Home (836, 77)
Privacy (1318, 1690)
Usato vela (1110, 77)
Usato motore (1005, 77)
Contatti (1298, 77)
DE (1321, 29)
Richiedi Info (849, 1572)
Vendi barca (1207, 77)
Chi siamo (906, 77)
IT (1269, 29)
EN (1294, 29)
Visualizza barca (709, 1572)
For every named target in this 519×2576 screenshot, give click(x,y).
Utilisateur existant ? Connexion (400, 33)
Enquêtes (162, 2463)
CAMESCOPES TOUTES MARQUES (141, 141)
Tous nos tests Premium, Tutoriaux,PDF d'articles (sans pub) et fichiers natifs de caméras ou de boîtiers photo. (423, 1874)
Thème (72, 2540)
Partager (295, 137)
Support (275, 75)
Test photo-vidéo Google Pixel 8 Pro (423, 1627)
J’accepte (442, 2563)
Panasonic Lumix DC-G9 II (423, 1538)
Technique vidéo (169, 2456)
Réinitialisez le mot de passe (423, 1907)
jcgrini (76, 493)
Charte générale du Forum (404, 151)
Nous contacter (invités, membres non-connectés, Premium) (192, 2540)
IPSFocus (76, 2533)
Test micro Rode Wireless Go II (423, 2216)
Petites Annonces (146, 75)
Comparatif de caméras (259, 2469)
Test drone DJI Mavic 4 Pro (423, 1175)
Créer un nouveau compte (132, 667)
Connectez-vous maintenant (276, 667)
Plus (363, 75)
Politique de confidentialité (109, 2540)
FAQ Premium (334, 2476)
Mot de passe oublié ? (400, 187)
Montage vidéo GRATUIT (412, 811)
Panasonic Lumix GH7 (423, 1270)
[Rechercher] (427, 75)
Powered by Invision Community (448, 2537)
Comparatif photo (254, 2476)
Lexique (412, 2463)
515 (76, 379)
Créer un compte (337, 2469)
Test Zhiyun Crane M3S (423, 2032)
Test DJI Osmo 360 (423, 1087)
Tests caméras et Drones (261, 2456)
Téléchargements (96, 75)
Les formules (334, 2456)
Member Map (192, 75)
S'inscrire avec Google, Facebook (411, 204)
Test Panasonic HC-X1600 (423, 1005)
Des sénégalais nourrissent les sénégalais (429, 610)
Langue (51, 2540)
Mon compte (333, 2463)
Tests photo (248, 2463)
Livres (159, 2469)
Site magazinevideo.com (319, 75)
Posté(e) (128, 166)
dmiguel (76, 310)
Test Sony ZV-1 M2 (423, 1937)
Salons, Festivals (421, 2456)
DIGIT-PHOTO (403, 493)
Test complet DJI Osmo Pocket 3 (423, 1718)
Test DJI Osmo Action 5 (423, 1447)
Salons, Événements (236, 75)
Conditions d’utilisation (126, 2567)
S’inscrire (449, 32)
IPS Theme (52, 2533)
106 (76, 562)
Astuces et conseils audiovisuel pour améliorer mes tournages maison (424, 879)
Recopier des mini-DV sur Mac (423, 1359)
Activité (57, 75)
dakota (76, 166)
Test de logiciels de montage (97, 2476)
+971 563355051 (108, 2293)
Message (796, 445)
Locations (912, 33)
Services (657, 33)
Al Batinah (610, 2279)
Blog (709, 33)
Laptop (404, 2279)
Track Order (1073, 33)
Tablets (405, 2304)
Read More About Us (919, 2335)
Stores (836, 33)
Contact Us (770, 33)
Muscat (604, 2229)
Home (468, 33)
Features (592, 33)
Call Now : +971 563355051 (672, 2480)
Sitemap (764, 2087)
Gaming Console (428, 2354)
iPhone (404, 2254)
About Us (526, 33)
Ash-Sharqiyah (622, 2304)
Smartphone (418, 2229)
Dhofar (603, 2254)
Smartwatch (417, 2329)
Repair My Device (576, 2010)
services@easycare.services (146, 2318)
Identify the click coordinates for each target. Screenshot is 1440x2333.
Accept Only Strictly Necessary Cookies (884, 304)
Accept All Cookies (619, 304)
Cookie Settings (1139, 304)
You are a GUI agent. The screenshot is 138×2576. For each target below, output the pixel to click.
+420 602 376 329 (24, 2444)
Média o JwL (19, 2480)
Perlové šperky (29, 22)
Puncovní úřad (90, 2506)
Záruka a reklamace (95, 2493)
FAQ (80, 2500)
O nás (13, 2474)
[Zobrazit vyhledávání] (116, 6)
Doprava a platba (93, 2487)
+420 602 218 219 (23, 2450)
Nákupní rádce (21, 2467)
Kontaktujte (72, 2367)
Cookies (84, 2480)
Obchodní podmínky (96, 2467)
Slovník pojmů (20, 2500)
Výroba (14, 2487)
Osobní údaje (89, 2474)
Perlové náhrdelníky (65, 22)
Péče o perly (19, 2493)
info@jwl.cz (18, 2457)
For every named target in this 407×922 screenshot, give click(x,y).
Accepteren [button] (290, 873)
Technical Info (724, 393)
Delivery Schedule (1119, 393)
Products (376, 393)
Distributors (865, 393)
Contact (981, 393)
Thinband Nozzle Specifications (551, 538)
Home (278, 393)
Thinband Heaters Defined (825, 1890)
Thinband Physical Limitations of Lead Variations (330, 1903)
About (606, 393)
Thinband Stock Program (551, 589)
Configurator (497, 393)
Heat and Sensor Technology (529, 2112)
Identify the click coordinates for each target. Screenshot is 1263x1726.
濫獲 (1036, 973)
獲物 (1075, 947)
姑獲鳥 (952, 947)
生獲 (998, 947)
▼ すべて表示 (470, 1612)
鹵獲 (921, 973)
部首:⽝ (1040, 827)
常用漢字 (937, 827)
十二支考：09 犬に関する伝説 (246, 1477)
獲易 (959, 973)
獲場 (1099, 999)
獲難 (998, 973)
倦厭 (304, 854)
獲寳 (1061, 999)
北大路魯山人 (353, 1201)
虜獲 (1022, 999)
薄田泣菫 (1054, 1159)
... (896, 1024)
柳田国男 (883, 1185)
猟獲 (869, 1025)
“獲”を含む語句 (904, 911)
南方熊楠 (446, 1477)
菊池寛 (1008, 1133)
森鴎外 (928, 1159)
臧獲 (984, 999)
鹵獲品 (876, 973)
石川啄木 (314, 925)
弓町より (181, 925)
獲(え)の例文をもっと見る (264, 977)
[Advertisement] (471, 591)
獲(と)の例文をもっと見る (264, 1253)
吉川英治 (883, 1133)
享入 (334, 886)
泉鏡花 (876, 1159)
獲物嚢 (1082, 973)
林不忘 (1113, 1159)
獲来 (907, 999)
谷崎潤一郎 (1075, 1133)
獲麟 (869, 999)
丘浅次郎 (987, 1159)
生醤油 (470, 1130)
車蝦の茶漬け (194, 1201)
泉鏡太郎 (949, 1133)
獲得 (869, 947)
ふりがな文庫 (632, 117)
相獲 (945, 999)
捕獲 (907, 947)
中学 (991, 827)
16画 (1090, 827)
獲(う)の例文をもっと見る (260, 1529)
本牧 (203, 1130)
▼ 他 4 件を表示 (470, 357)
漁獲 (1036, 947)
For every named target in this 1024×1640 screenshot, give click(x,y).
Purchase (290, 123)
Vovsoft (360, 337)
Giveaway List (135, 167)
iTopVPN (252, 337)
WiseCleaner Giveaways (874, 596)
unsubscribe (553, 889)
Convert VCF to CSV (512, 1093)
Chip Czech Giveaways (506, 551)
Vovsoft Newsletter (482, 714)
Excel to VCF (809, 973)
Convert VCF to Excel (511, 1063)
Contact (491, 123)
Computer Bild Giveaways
-----
> Task:
Convert all the records above into a JSON list of strings, with one string per line and no blank lines.

> Task output:
[
  "Home (836, 77)",
  "Privacy (1318, 1690)",
  "Usato vela (1110, 77)",
  "Usato motore (1005, 77)",
  "Contatti (1298, 77)",
  "DE (1321, 29)",
  "Richiedi Info (849, 1572)",
  "Vendi barca (1207, 77)",
  "Chi siamo (906, 77)",
  "IT (1269, 29)",
  "EN (1294, 29)",
  "Visualizza barca (709, 1572)",
  "For every named target in this 519×2576 screenshot, give click(x,y).",
  "Utilisateur existant ? Connexion (400, 33)",
  "Enquêtes (162, 2463)",
  "CAMESCOPES TOUTES MARQUES (141, 141)",
  "Tous nos tests Premium, Tutoriaux,PDF d'articles (sans pub) et fichiers natifs de caméras ou de boîtiers photo. (423, 1874)",
  "Thème (72, 2540)",
  "Partager (295, 137)",
  "Support (275, 75)",
  "Test photo-vidéo Google Pixel 8 Pro (423, 1627)",
  "J’accepte (442, 2563)",
  "Panasonic Lumix DC-G9 II (423, 1538)",
  "Technique vidéo (169, 2456)",
  "Réinitialisez le mot de passe (423, 1907)",
  "jcgrini (76, 493)",
  "Charte générale du Forum (404, 151)",
  "Nous contacter (invités, membres non-connectés, Premium) (192, 2540)",
  "IPSFocus (76, 2533)",
  "Test micro Rode Wireless Go II (423, 2216)",
  "Petites Annonces (146, 75)",
  "Comparatif de caméras (259, 2469)",
  "Test drone DJI Mavic 4 Pro (423, 1175)",
  "Créer un nouveau compte (132, 667)",
  "Connectez-vous maintenant (276, 667)",
  "Plus (363, 75)",
  "Politique de confidentialité (109, 2540)",
  "FAQ Premium (334, 2476)",
  "Mot de passe oublié ? (400, 187)",
  "Montage vidéo GRATUIT (412, 811)",
  "Panasonic Lumix GH7 (423, 1270)",
  "[Rechercher] (427, 75)",
  "Powered by Invision Community (448, 2537)",
  "Comparatif photo (254, 2476)",
  "Lexique (412, 2463)",
  "515 (76, 379)",
  "Créer un compte (337, 2469)",
  "Test Zhiyun Crane M3S (423, 2032)",
  "Test DJI Osmo 360 (423, 1087)",
  "Tests caméras et Drones (261, 2456)",
  "Téléchargements (96, 75)",
  "Les formules (334, 2456)",
  "Member Map (192, 75)",
  "S'inscrire avec Google, Facebook (411, 204)",
  "Test Panasonic HC-X1600 (423, 1005)",
  "Des sénégalais nourrissent les sénégalais (429, 610)",
  "Langue (51, 2540)",
  "Mon compte (333, 2463)",
  "Tests photo (248, 2463)",
  "Livres (159, 2469)",
  "Site magazinevideo.com (319, 75)",
  "Posté(e) (128, 166)",
  "dmiguel (76, 310)",
  "Test Sony ZV-1 M2 (423, 1937)",
  "Salons, Festivals (421, 2456)",
  "DIGIT-PHOTO (403, 493)",
  "Test complet DJI Osmo Pocket 3 (423, 1718)",
  "Test DJI Osmo Action 5 (423, 1447)",
  "Salons, Événements (236, 75)",
  "Conditions d’utilisation (126, 2567)",
  "S’inscrire (449, 32)",
  "IPS Theme (52, 2533)",
  "106 (76, 562)",
  "Astuces et conseils audiovisuel pour améliorer mes tournages maison (424, 879)",
  "Recopier des mini-DV sur Mac (423, 1359)",
  "Activité (57, 75)",
  "dakota (76, 166)",
  "Test de logiciels de montage (97, 2476)",
  "+971 563355051 (108, 2293)",
  "Message (796, 445)",
  "Locations (912, 33)",
  "Services (657, 33)",
  "Al Batinah (610, 2279)",
  "Blog (709, 33)",
  "Laptop (404, 2279)",
  "Track Order (1073, 33)",
  "Tablets (405, 2304)",
  "Read More About Us (919, 2335)",
  "Stores (836, 33)",
  "Contact Us (770, 33)",
  "Muscat (604, 2229)",
  "Home (468, 33)",
  "Features (592, 33)",
  "Call Now : +971 563355051 (672, 2480)",
  "Sitemap (764, 2087)",
  "Gaming Console (428, 2354)",
  "iPhone (404, 2254)",
  "About Us (526, 33)",
  "Ash-Sharqiyah (622, 2304)",
  "Smartphone (418, 2229)",
  "Dhofar (603, 2254)",
  "Smartwatch (417, 2329)",
  "Repair My Device (576, 2010)",
  "services@easycare.services (146, 2318)",
  "Identify the click coordinates for each target. Screenshot is 1440x2333.",
  "Accept Only Strictly Necessary Cookies (884, 304)",
  "Accept All Cookies (619, 304)",
  "Cookie Settings (1139, 304)",
  "You are a GUI agent. The screenshot is 138×2576. For each target below, output the pixel to click.",
  "+420 602 376 329 (24, 2444)",
  "Média o JwL (19, 2480)",
  "Perlové šperky (29, 22)",
  "Puncovní úřad (90, 2506)",
  "Záruka a reklamace (95, 2493)",
  "FAQ (80, 2500)",
  "O nás (13, 2474)",
  "[Zobrazit vyhledávání] (116, 6)",
  "Doprava a platba (93, 2487)",
  "+420 602 218 219 (23, 2450)",
  "Nákupní rádce (21, 2467)",
  "Kontaktujte (72, 2367)",
  "Cookies (84, 2480)",
  "Obchodní podmínky (96, 2467)",
  "Slovník pojmů (20, 2500)",
  "Výroba (14, 2487)",
  "Osobní údaje (89, 2474)",
  "Perlové náhrdelníky (65, 22)",
  "Péče o perly (19, 2493)",
  "info@jwl.cz (18, 2457)",
  "For every named target in this 407×922 screenshot, give click(x,y).",
  "Accepteren [button] (290, 873)",
  "Technical Info (724, 393)",
  "Delivery Schedule (1119, 393)",
  "Products (376, 393)",
  "Distributors (865, 393)",
  "Contact (981, 393)",
  "Thinband Nozzle Specifications (551, 538)",
  "Home (278, 393)",
  "Thinband Heaters Defined (825, 1890)",
  "Thinband Physical Limitations of Lead Variations (330, 1903)",
  "About (606, 393)",
  "Thinband Stock Program (551, 589)",
  "Configurator (497, 393)",
  "Heat and Sensor Technology (529, 2112)",
  "Identify the click coordinates for each target. Screenshot is 1263x1726.",
  "濫獲 (1036, 973)",
  "獲物 (1075, 947)",
  "姑獲鳥 (952, 947)",
  "生獲 (998, 947)",
  "▼ すべて表示 (470, 1612)",
  "鹵獲 (921, 973)",
  "部首:⽝ (1040, 827)",
  "常用漢字 (937, 827)",
  "十二支考：09 犬に関する伝説 (246, 1477)",
  "獲易 (959, 973)",
  "獲場 (1099, 999)",
  "獲難 (998, 973)",
  "倦厭 (304, 854)",
  "獲寳 (1061, 999)",
  "北大路魯山人 (353, 1201)",
  "虜獲 (1022, 999)",
  "薄田泣菫 (1054, 1159)",
  "... (896, 1024)",
  "柳田国男 (883, 1185)",
  "猟獲 (869, 1025)",
  "“獲”を含む語句 (904, 911)",
  "南方熊楠 (446, 1477)",
  "菊池寛 (1008, 1133)",
  "森鴎外 (928, 1159)",
  "臧獲 (984, 999)",
  "鹵獲品 (876, 973)",
  "石川啄木 (314, 925)",
  "弓町より (181, 925)",
  "獲(え)の例文をもっと見る (264, 977)",
  "[Advertisement] (471, 591)",
  "獲(と)の例文をもっと見る (264, 1253)",
  "吉川英治 (883, 1133)",
  "享入 (334, 886)",
  "泉鏡花 (876, 1159)",
  "獲物嚢 (1082, 973)",
  "林不忘 (1113, 1159)",
  "獲来 (907, 999)",
  "谷崎潤一郎 (1075, 1133)",
  "獲麟 (869, 999)",
  "丘浅次郎 (987, 1159)",
  "生醤油 (470, 1130)",
  "車蝦の茶漬け (194, 1201)",
  "泉鏡太郎 (949, 1133)",
  "獲得 (869, 947)",
  "ふりがな文庫 (632, 117)",
  "相獲 (945, 999)",
  "捕獲 (907, 947)",
  "中学 (991, 827)",
  "16画 (1090, 827)",
  "獲(う)の例文をもっと見る (260, 1529)",
  "本牧 (203, 1130)",
  "▼ 他 4 件を表示 (470, 357)",
  "漁獲 (1036, 947)",
  "For every named target in this 1024×1640 screenshot, give click(x,y).",
  "Purchase (290, 123)",
  "Vovsoft (360, 337)",
  "Giveaway List (135, 167)",
  "iTopVPN (252, 337)",
  "WiseCleaner Giveaways (874, 596)",
  "unsubscribe (553, 889)",
  "Convert VCF to CSV (512, 1093)",
  "Chip Czech Giveaways (506, 551)",
  "Vovsoft Newsletter (482, 714)",
  "Excel to VCF (809, 973)",
  "Convert VCF to Excel (511, 1063)",
  "Contact (491, 123)",
  "Computer Bild Giveaways"
]